Банкэй произносил проповедь в Кориндзи. Некий монах, пришедший в этот храм побеседовать с Банкэем, все внимательно выслушал, а затем сказал:

— В целом я согласен с тем, что вы говорите. Мне также не составляет каких-либо сложностей принять мысль о том, что Амида существует в нашем теле. Но разве не является приспособленной к низшему пониманию формой учения (упая) содержащееся в сутрах утверждение о том, что Чистая Земля находится за тысячу миллионов земель Будды отсюда на Запад?

— Нет, — ответил Банкэй.

— Тогда я не понимаю, что Вы имеете в виду, — сказал монах.

— Это непосредственное высказывание истины, проповедуемой для спасения заблуждающихся существ, — ответил Банкэй.

67

Однажды, когда Банкэй был в храме Кориндзи в Эдо, некий монах одной из эзотерических школ буддизма нанес ему визит и остался послушать его проповедь.

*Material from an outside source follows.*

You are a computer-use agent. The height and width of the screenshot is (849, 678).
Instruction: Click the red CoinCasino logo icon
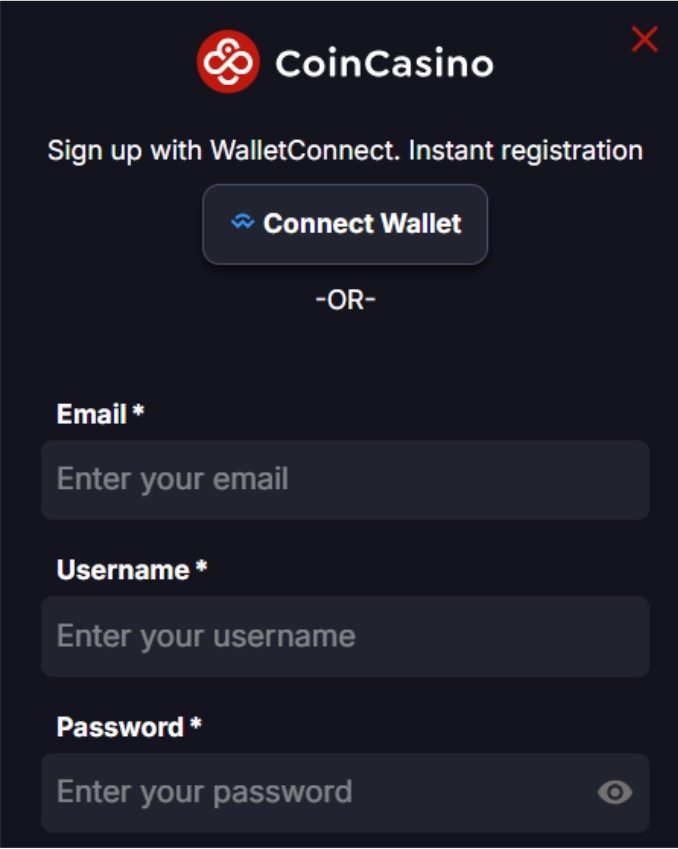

Когда Банкэй объяснял собранию, что гнев обращает их в сражающихся демонов-асуров, а неведение — в животных, и что все это неизбежная истина, этот монах сказал:

— То, что Вы только что сказали, противоречит основополагающей буддийской идее о Дхармовом

Теле Будды.

— Как это? — сказал Банкэй.

— В одной из глав «Махавайрочана-сутры" сказано, что исполненная страстей, гнева и неведения природа человека и есть, в сущности, природа будды.

— Так, значит, этим ты сейчас и занимаешься? — сказал Банкэй.

Монах безмолвствовал.

71

Некий монах сказал:

— Вы очень много говорите о внезапном просветлении, но Вы даже и не упоминаете о постепенной практике. Сунский мастер Дайэ сказал:

— Руководящий принцип — это внезапное просветление; однако продвижение в практике постепенно.

— Ты думаешь, что ты можешь сравнить кого-то вроде Дайэ с этим старым монахом? — сказал Банкэй. — От одного удара все предыдущее знание забыто, для этого не нужно никакой практики!

— Что ты скажешь об этом! Прямо сейчас, в этот момент ученики в этом мире привязываются к словам вроде «внезапное просветление» и «постепенная практика». Они как бы без веревки связали себя, полностью лишив себя возможности двигаться вперед или назад. Как жаль, что несколько фраз произнесенных буддийским наставником, могут заставить последующие поколения учеников беспомощно топтаться в смятении на перекрестке.